Wednesday, May 22, 2013

The Outlaw Album by Daniel Woodrell (2011)

Mixed feelings about this one. One story stands out as brilliant; there are a number of very good ones, within certain boundaries; two are a bit poorer. These stories indicate that Woodrell's world centres around the Ozarks in mid-America. An almost typically 'backwoods' place. A majority of his people are the sort of person an outsider would have come to expect if that terminology is used, apart from the fact that they are darkly modern in their failings: they're not lonely and crazed, they're drug-addled and crazed. They're not tormented by the rampages of "Indians" or bears, but rather their own war experiences, or a medicated madness from within. His style is poetically documentary; this is where one criticism occasionally rears its head: there can be a tryhard quality to some of the phrasing. An example: 'A damp virtuosity of misshapen reflections on the street...' That virtuosity pushes it too hard. But those times stand out because, relatively speaking, they're rare. The poetry in the prose often works well. I think the quality these stories lack for me is exhilaration. The thrill which goes through me at the best writing is somehow missing here, there's an inert quality which I can't avoid.
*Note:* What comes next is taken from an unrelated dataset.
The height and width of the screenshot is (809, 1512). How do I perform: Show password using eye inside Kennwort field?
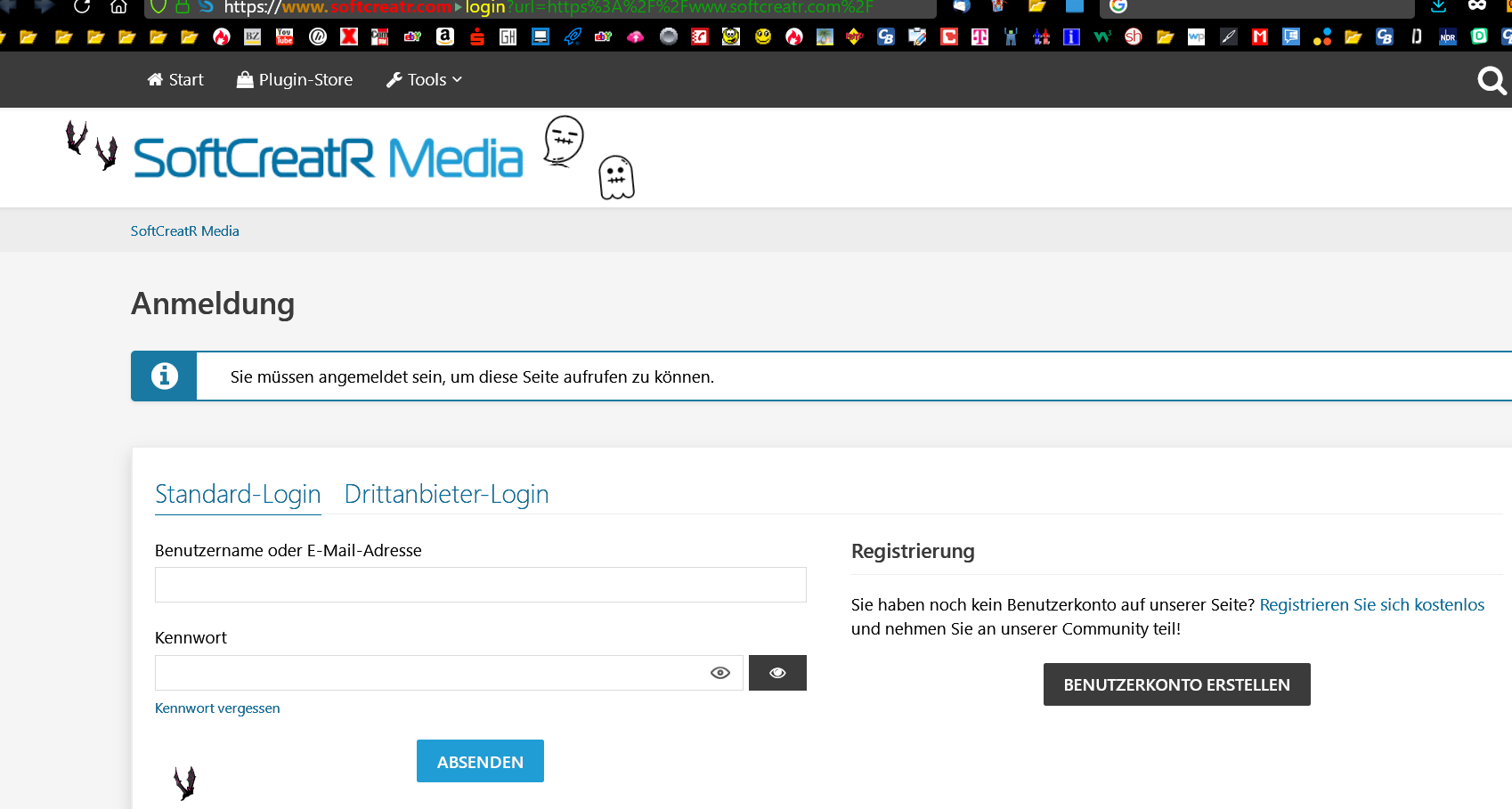[720, 673]
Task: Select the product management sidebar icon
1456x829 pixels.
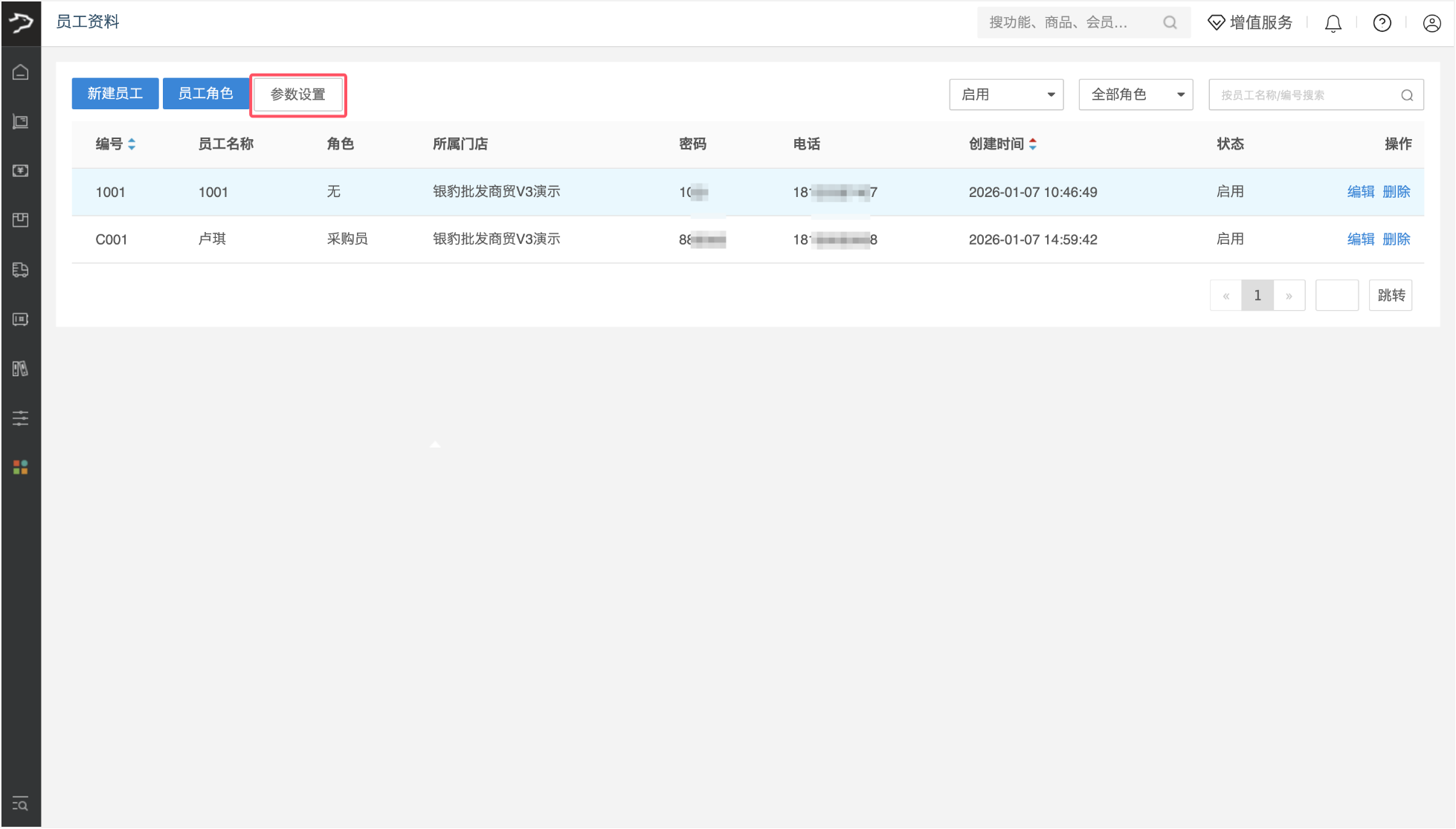Action: point(20,121)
There's something in the straight out documentary approach, some spark of deep inspiration, which doesn't catch. The exception is the splendid 'Black Step', a story of a young soldier on loan back to his family farm after unspecified PTSD, and of his coming to some new understandings about love, death, self and family in the small break before he is summoned back, which soars to greater heights and sets the brainstem fizzing. Others are often quietly impressive but lack the fizz. I'd be interested to read a novel, to see whether he can reach places cumulatively that he might not in the short form.